The parties in the instant action were divorced in a 1968 Kentucky proceed[488]*488ing. The divorce decree divided the parties’ marital estate in accordance with the terms of a consent agreement that they had devised. The consent agreement provided inter alia that defendant pay plaintiff child support and alimony of $100 per week until the oldest of two children became 21 years of age, $80 per week until the remaining child became 21 years old, and then pay $50 a week until plaintiff either died or remarried. Defendant also promised in the consent agreement to assume payment of a loan that was secured by certain stock owned by plaintiff, to indemnify plaintiff for any loss she might sustain due to the operation of defendant’s business, and to pay plaintiff $500 for attorney fees incurred during the divorce proceeding.

Prior to the final judgment of divorce in Kentucky, defendant moved to Michigan. Thereafter, on July 30, 1968, plaintiff filed a petition under the Uniform Reciprocal Enforcement of Support Act, MCL 780.151 et seq.; MSA 25.225(1) et seq., with the Wayne County Circuit Court to secure payment of defendant’s support obligations under the terms of the consent agreement. In an order dated September 13, 1968, defendant was directed to pay plaintiff $30 per week child support for the parties’ one remaining child who was under the age of 18.1 No mention of defendant’s obligation to pay alimony to plaintiff under the terms of the consent agreement was made in the URESA order.

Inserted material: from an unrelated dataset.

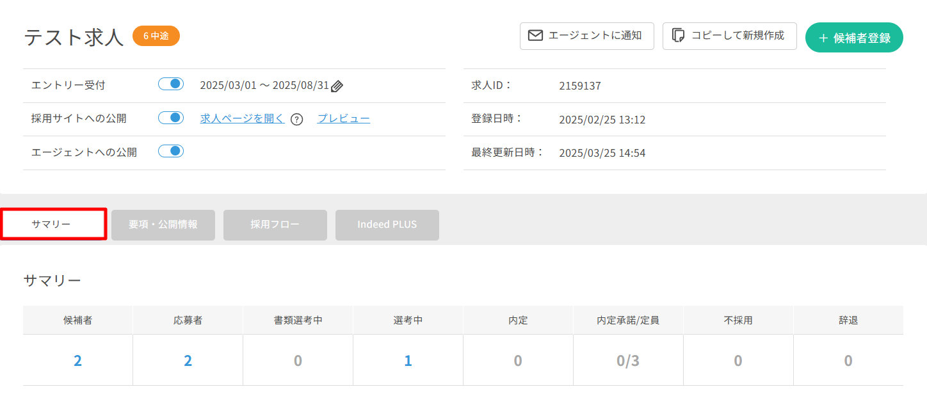Click the orange 6中途 badge
Screen dimensions: 927x412
point(156,36)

On April 19, 1976, plaintiff began the instant action in Oakland County Circuit Court by filing a complaint for enforcement of the property settlement and alimony provisions of the Kentucky divorce decree. A referee was assigned to take [489]*489testimony and evidence in this matter and, following a hearing at which both parties testified, the referee recommended that defendant be relieved of the obligation to pay any past or future alimony; that defendant be ordered to pay plaintiff $8,373.50 for stock that was awarded to plaintiff in the Kentucky judgment, but which had been forfeited when defendant failed to pay a bank loan that he consented to pay in the property settlement agreement and for which the stock was security; that defendant reimburse plaintiff for any loss she may have sustained in paying off business debts that defendant had incurred and promised to pay in the consent agreement; and that defendant reimburse plaintiff for the $150 expense of a Jewish divorce and the $500 in attorney fees and $100 in court costs that stemmed from the Kentucky divorce proceeding.

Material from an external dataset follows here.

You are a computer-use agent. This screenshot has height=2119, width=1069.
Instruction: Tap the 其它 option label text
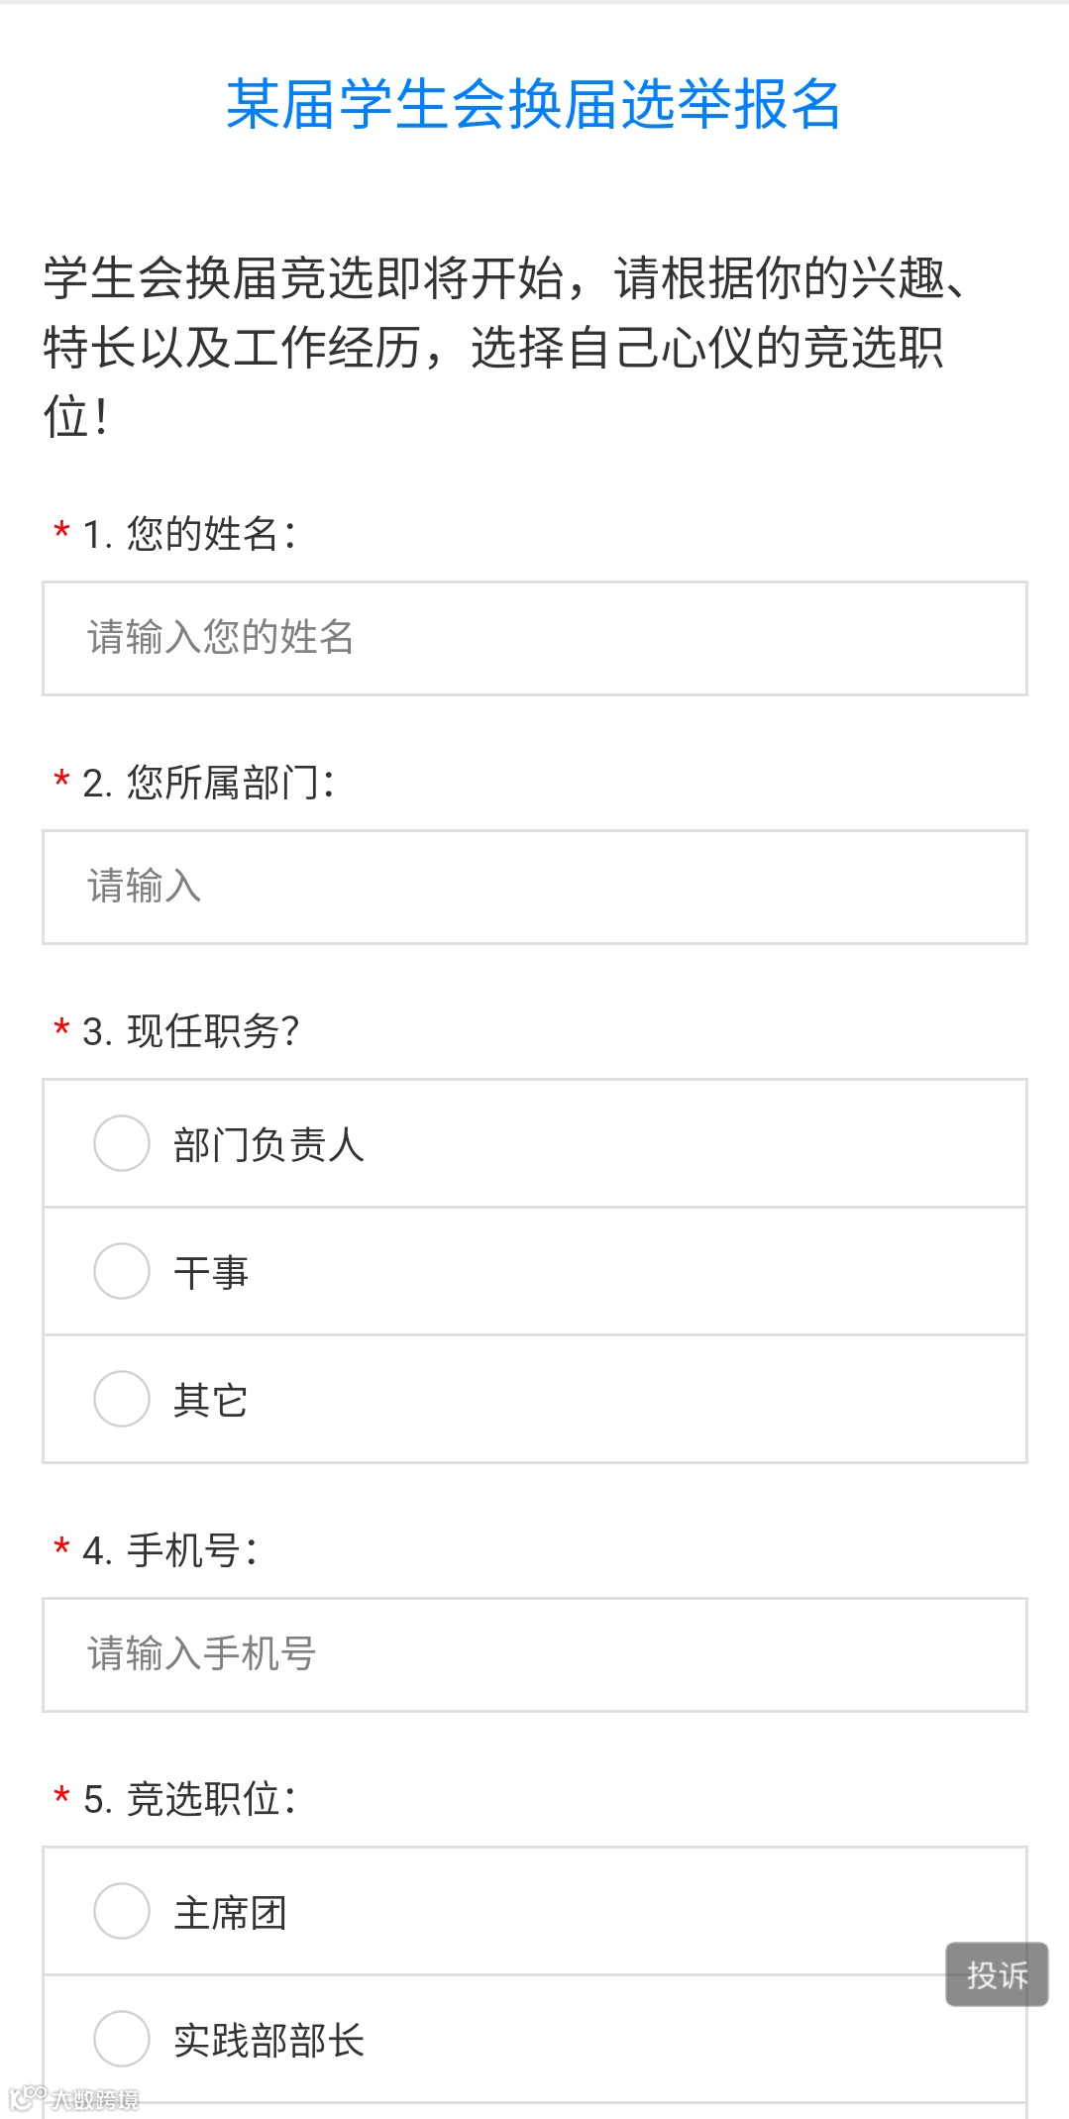pyautogui.click(x=210, y=1401)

Both parties filed objections to the referee’s recommendations and stipulated that this action would be submitted to the Oakland County Circuit Court on briefs in letter form with a transcript of the referee’s hearing. The lower court, without taking any additional testimony or evidence, issued its opinion and final order in this action on November 8, 1977. It is undisputed that this order substantially enforces the provisions of the Kentucky divorce decree. It requires defendant to reimburse plaintiff for the $8,373.50 value of the stock that she lost, for the $4,970.20 in business debts of defendant that she paid, and for the expense of the Jewish divorce, the Kentucky attorney fees, and the Kentucky divorce proceeding court costs. The court also ordered defendant to pay plaintiff $50 per week alimony until she either dies or remarries. These alimony payments were to be made retroactive to the date that plaintiff [490]*490filed her complaint in the instant action; the alimony arrearages accrued during the 9 years from the date of the Kentucky judgment of divorce to the date of plaintiffs complaint were cancelled.

Defendant now appeals and asks us to review several alleged errors of the lower court.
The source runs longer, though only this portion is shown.